AnyPresence’tan Miller, “Bu tür dağıtım kanallarının kazanma olasılığı daha yüksek, çünkü yalnızca dinamiğe odaklanmıyorlar.” diyor. Miller, dikeyler arası bir değişim ile karşı karşıya olduğumuzu belirterek tek bir ürünün değil, insanların yaşam tarzlarının söz konusu olduğunu vurguluyor.

Miller’a göre büyük platformlar, “nesneler interneti” işlemlerinden gelen pazarlama ve kullanım verisinin tamamına sahip olacak, bu da onları daha da güçlendirecek. Öte yandan markalar, yalnızca kendi tüketicilerinin datasını kontrol edebilecek.
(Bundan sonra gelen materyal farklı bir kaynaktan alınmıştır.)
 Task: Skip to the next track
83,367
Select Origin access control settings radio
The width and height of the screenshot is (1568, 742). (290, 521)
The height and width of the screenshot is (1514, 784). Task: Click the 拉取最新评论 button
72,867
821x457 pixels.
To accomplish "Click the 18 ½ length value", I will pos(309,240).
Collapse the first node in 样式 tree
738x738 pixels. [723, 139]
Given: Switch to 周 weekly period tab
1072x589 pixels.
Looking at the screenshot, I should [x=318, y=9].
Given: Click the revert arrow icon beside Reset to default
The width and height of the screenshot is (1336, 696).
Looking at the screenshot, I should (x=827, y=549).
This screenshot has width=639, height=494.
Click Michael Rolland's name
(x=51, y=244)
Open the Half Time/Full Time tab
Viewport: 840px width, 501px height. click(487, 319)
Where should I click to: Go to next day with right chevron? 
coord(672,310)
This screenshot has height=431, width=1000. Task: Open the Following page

Bazı markalar için dağıtım platformlarına dönüşme ihtimali doğarken, bazıları ise bu alanda çok iyi tutunamayabilir.

Formlabs’ten Raney, pasif satın alma sıradanlaşmaya başladığında markaların, sattıkları ürünler konusunda çok daha özel ve niş adımlar atmaları gerektiğinin altını çiziyor.

Raney, “Markaların binlerce küçük parçaya ayrılmasına tanık olabiliriz.” diyor.